### Input
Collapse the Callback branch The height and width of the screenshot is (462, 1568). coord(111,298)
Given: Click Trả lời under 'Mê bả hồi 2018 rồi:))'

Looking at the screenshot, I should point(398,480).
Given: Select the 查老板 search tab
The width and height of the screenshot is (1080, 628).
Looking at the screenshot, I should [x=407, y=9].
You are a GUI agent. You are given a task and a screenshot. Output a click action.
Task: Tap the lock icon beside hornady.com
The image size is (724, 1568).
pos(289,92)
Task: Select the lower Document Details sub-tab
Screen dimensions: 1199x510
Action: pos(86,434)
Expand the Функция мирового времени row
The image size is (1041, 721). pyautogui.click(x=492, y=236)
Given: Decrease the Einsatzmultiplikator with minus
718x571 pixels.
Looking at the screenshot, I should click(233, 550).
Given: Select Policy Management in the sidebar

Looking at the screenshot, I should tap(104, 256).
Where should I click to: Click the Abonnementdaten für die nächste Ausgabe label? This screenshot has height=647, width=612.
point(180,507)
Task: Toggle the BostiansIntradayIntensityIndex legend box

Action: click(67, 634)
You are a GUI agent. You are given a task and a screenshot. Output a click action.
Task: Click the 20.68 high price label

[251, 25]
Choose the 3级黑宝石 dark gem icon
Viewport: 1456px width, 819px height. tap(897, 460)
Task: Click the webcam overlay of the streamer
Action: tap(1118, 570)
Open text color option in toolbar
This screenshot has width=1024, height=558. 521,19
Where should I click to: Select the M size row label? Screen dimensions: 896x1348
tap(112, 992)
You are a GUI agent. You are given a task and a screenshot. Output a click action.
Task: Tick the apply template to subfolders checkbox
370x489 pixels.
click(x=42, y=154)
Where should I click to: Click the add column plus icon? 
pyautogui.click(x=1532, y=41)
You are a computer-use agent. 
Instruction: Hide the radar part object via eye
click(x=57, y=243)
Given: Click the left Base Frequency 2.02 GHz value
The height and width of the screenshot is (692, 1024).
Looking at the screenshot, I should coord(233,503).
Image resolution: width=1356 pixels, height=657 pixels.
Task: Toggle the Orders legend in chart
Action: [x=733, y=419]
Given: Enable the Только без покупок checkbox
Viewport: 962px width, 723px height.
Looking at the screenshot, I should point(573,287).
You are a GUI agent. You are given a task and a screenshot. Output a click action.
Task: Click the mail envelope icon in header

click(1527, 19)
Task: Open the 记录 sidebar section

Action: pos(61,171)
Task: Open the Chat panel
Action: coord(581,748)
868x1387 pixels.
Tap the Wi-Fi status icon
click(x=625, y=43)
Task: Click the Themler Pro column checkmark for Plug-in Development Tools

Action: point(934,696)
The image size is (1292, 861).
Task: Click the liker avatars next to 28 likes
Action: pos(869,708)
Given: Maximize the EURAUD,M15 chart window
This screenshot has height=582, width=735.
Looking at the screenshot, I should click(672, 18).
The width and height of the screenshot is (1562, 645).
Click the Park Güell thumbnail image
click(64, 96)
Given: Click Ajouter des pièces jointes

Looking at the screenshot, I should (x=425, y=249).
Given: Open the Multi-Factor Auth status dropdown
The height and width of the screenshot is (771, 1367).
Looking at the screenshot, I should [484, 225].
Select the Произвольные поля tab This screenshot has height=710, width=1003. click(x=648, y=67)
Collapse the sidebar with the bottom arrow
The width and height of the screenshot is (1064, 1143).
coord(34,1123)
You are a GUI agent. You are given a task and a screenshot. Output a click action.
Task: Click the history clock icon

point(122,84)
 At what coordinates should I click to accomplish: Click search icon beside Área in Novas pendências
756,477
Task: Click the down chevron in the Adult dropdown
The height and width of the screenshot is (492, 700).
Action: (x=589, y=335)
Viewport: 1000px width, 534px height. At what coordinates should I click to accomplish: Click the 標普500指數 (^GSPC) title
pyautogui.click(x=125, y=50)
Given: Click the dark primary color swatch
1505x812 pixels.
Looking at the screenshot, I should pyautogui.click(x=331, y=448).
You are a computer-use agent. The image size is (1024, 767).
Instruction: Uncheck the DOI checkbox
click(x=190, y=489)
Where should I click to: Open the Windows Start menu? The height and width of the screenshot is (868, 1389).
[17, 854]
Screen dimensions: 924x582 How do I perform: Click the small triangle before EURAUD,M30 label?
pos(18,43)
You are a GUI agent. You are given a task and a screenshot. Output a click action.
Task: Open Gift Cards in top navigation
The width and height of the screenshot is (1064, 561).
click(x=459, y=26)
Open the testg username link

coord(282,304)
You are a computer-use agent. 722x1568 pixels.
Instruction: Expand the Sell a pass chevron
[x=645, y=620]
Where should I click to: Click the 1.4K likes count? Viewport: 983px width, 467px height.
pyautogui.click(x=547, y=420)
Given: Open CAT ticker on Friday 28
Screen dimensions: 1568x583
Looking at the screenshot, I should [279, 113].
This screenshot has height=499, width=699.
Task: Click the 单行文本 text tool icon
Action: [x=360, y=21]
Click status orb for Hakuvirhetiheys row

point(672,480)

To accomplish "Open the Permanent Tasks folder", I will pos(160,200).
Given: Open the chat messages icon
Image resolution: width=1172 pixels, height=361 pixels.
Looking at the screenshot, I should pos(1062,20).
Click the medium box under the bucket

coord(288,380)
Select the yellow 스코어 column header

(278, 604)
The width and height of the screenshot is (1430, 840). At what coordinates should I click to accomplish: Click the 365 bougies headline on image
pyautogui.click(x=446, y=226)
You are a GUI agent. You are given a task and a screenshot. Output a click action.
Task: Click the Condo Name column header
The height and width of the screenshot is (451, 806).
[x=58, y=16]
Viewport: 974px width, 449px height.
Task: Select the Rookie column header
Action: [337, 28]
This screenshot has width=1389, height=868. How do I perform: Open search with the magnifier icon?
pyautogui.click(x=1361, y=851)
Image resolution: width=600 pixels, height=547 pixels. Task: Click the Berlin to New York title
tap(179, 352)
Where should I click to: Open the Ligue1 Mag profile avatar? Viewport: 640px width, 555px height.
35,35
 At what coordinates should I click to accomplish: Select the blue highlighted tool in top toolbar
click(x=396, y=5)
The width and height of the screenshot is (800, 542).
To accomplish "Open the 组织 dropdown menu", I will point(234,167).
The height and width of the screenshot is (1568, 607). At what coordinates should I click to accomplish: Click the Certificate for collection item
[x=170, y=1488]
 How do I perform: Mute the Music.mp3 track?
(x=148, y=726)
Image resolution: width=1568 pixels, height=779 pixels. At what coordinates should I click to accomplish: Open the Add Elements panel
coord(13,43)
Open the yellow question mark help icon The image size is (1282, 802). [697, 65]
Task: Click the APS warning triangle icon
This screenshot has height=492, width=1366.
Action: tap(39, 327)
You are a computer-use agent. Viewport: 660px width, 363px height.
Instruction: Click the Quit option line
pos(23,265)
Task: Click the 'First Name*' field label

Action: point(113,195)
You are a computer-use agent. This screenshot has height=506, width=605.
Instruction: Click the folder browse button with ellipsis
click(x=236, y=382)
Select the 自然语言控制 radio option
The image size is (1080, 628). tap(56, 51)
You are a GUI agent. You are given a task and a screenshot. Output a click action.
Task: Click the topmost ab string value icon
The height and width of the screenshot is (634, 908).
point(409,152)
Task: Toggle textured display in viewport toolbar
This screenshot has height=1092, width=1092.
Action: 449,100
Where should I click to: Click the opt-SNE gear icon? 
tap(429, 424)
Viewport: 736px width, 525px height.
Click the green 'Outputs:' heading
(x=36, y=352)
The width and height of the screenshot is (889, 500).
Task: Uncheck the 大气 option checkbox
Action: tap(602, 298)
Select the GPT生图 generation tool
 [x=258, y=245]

### Directions for this task
Write every line of the entries above as a JSON list of strings, with one string per line and blank lines omitted.

### Result of the task
[
  "Collapse the Callback branch The height and width of the screenshot is (462, 1568). coord(111,298)",
  "Given: Click Trả lời under 'Mê bả hồi 2018 rồi:))'",
  "Looking at the screenshot, I should point(398,480).",
  "Given: Select the 查老板 search tab",
  "The width and height of the screenshot is (1080, 628).",
  "Looking at the screenshot, I should [x=407, y=9].",
  "You are a GUI agent. You are given a task and a screenshot. Output a click action.",
  "Task: Tap the lock icon beside hornady.com",
  "The image size is (724, 1568).",
  "pos(289,92)",
  "Task: Select the lower Document Details sub-tab",
  "Screen dimensions: 1199x510",
  "Action: pos(86,434)",
  "Expand the Функция мирового времени row",
  "The image size is (1041, 721). pyautogui.click(x=492, y=236)",
  "Given: Decrease the Einsatzmultiplikator with minus",
  "718x571 pixels.",
  "Looking at the screenshot, I should click(233, 550).",
  "Given: Select Policy Management in the sidebar",
  "Looking at the screenshot, I should tap(104, 256).",
  "Where should I click to: Click the Abonnementdaten für die nächste Ausgabe label? This screenshot has height=647, width=612.",
  "point(180,507)",
  "Task: Toggle the BostiansIntradayIntensityIndex legend box",
  "Action: click(67, 634)",
  "You are a GUI agent. You are given a task and a screenshot. Output a click action.",
  "Task: Click the 20.68 high price label",
  "[251, 25]",
  "Choose the 3级黑宝石 dark gem icon",
  "Viewport: 1456px width, 819px height. tap(897, 460)",
  "Task: Click the webcam overlay of the streamer",
  "Action: tap(1118, 570)",
  "Open text color option in toolbar",
  "This screenshot has width=1024, height=558. 521,19",
  "Where should I click to: Select the M size row label? Screen dimensions: 896x1348",
  "tap(112, 992)",
  "You are a GUI agent. You are given a task and a screenshot. Output a click action.",
  "Task: Tick the apply template to subfolders checkbox",
  "370x489 pixels.",
  "click(x=42, y=154)",
  "Where should I click to: Click the add column plus icon? ",
  "pyautogui.click(x=1532, y=41)",
  "You are a computer-use agent. ",
  "Instruction: Hide the radar part object via eye",
  "click(x=57, y=243)",
  "Given: Click the left Base Frequency 2.02 GHz value",
  "The height and width of the screenshot is (692, 1024).",
  "Looking at the screenshot, I should coord(233,503).",
  "Image resolution: width=1356 pixels, height=657 pixels.",
  "Task: Toggle the Orders legend in chart",
  "Action: [x=733, y=419]",
  "Given: Enable the Только без покупок checkbox",
  "Viewport: 962px width, 723px height.",
  "Looking at the screenshot, I should point(573,287).",
  "You are a GUI agent. You are given a task and a screenshot. Output a click action.",
  "Task: Click the mail envelope icon in header",
  "click(1527, 19)",
  "Task: Open the 记录 sidebar section",
  "Action: pos(61,171)",
  "Task: Open the Chat panel",
  "Action: coord(581,748)",
  "868x1387 pixels.",
  "Tap the Wi-Fi status icon",
  "click(x=625, y=43)",
  "Task: Click the Themler Pro column checkmark for Plug-in Development Tools",
  "Action: point(934,696)",
  "The image size is (1292, 861).",
  "Task: Click the liker avatars next to 28 likes",
  "Action: pos(869,708)",
  "Given: Maximize the EURAUD,M15 chart window",
  "This screenshot has height=582, width=735.",
  "Looking at the screenshot, I should click(672, 18).",
  "The width and height of the screenshot is (1562, 645).",
  "Click the Park Güell thumbnail image",
  "click(64, 96)",
  "Given: Click Ajouter des pièces jointes",
  "Looking at the screenshot, I should (x=425, y=249).",
  "Given: Open the Multi-Factor Auth status dropdown",
  "The height and width of the screenshot is (771, 1367).",
  "Looking at the screenshot, I should [484, 225].",
  "Select the Произвольные поля tab This screenshot has height=710, width=1003. click(x=648, y=67)",
  "Collapse the sidebar with the bottom arrow",
  "The width and height of the screenshot is (1064, 1143).",
  "coord(34,1123)",
  "You are a GUI agent. You are given a task and a screenshot. Output a click action.",
  "Task: Click the history clock icon",
  "point(122,84)",
  " At what coordinates should I click to accomplish: Click search icon beside Área in Novas pendências",
  "756,477",
  "Task: Click the down chevron in the Adult dropdown",
  "The height and width of the screenshot is (492, 700).",
  "Action: (x=589, y=335)",
  "Viewport: 1000px width, 534px height. At what coordinates should I click to accomplish: Click the 標普500指數 (^GSPC) title",
  "pyautogui.click(x=125, y=50)",
  "Given: Click the dark primary color swatch",
  "1505x812 pixels.",
  "Looking at the screenshot, I should pyautogui.click(x=331, y=448).",
  "You are a computer-use agent. The image size is (1024, 767).",
  "Instruction: Uncheck the DOI checkbox",
  "click(x=190, y=489)",
  "Where should I click to: Open the Windows Start menu? The height and width of the screenshot is (868, 1389).",
  "[17, 854]",
  "Screen dimensions: 924x582 How do I perform: Click the small triangle before EURAUD,M30 label?",
  "pos(18,43)",
  "You are a GUI agent. You are given a task and a screenshot. Output a click action.",
  "Task: Open Gift Cards in top navigation",
  "The width and height of the screenshot is (1064, 561).",
  "click(x=459, y=26)",
  "Open the testg username link",
  "coord(282,304)",
  "You are a computer-use agent. 722x1568 pixels.",
  "Instruction: Expand the Sell a pass chevron",
  "[x=645, y=620]",
  "Where should I click to: Click the 1.4K likes count? Viewport: 983px width, 467px height.",
  "pyautogui.click(x=547, y=420)",
  "Given: Open CAT ticker on Friday 28",
  "Screen dimensions: 1568x583",
  "Looking at the screenshot, I should [279, 113].",
  "This screenshot has height=499, width=699.",
  "Task: Click the 单行文本 text tool icon",
  "Action: [x=360, y=21]",
  "Click status orb for Hakuvirhetiheys row",
  "point(672,480)",
  "To accomplish \"Open the Permanent Tasks folder\", I will pos(160,200).",
  "Given: Open the chat messages icon",
  "Image resolution: width=1172 pixels, height=361 pixels.",
  "Looking at the screenshot, I should pos(1062,20).",
  "Click the medium box under the bucket",
  "coord(288,380)",
  "Select the yellow 스코어 column header",
  "(278, 604)",
  "The width and height of the screenshot is (1430, 840). At what coordinates should I click to accomplish: Click the 365 bougies headline on image",
  "pyautogui.click(x=446, y=226)",
  "You are a GUI agent. You are given a task and a screenshot. Output a click action.",
  "Task: Click the Condo Name column header",
  "The height and width of the screenshot is (451, 806).",
  "[x=58, y=16]",
  "Viewport: 974px width, 449px height.",
  "Task: Select the Rookie column header",
  "Action: [337, 28]",
  "This screenshot has width=1389, height=868. How do I perform: Open search with the magnifier icon?",
  "pyautogui.click(x=1361, y=851)",
  "Image resolution: width=600 pixels, height=547 pixels. Task: Click the Berlin to New York title",
  "tap(179, 352)",
  "Where should I click to: Open the Ligue1 Mag profile avatar? Viewport: 640px width, 555px height.",
  "35,35",
  " At what coordinates should I click to accomplish: Select the blue highlighted tool in top toolbar",
  "click(x=396, y=5)",
  "The width and height of the screenshot is (800, 542).",
  "To accomplish \"Open the 组织 dropdown menu\", I will point(234,167).",
  "The height and width of the screenshot is (1568, 607). At what coordinates should I click to accomplish: Click the Certificate for collection item",
  "[x=170, y=1488]",
  " How do I perform: Mute the Music.mp3 track?",
  "(x=148, y=726)",
  "Image resolution: width=1568 pixels, height=779 pixels. At what coordinates should I click to accomplish: Open the Add Elements panel",
  "coord(13,43)",
  "Open the yellow question mark help icon The image size is (1282, 802). [697, 65]",
  "Task: Click the APS warning triangle icon",
  "This screenshot has height=492, width=1366.",
  "Action: tap(39, 327)",
  "You are a computer-use agent. Viewport: 660px width, 363px height.",
  "Instruction: Click the Quit option line",
  "pos(23,265)",
  "Task: Click the 'First Name*' field label",
  "Action: point(113,195)",
  "You are a computer-use agent. This screenshot has height=506, width=605.",
  "Instruction: Click the folder browse button with ellipsis",
  "click(x=236, y=382)",
  "Select the 自然语言控制 radio option",
  "The image size is (1080, 628). tap(56, 51)",
  "You are a GUI agent. You are given a task and a screenshot. Output a click action.",
  "Task: Click the topmost ab string value icon",
  "The height and width of the screenshot is (634, 908).",
  "point(409,152)",
  "Task: Toggle textured display in viewport toolbar",
  "This screenshot has height=1092, width=1092.",
  "Action: 449,100",
  "Where should I click to: Click the opt-SNE gear icon? ",
  "tap(429, 424)",
  "Viewport: 736px width, 525px height.",
  "Click the green 'Outputs:' heading",
  "(x=36, y=352)",
  "The width and height of the screenshot is (889, 500).",
  "Task: Uncheck the 大气 option checkbox",
  "Action: tap(602, 298)",
  "Select the GPT生图 generation tool",
  " [x=258, y=245]"
]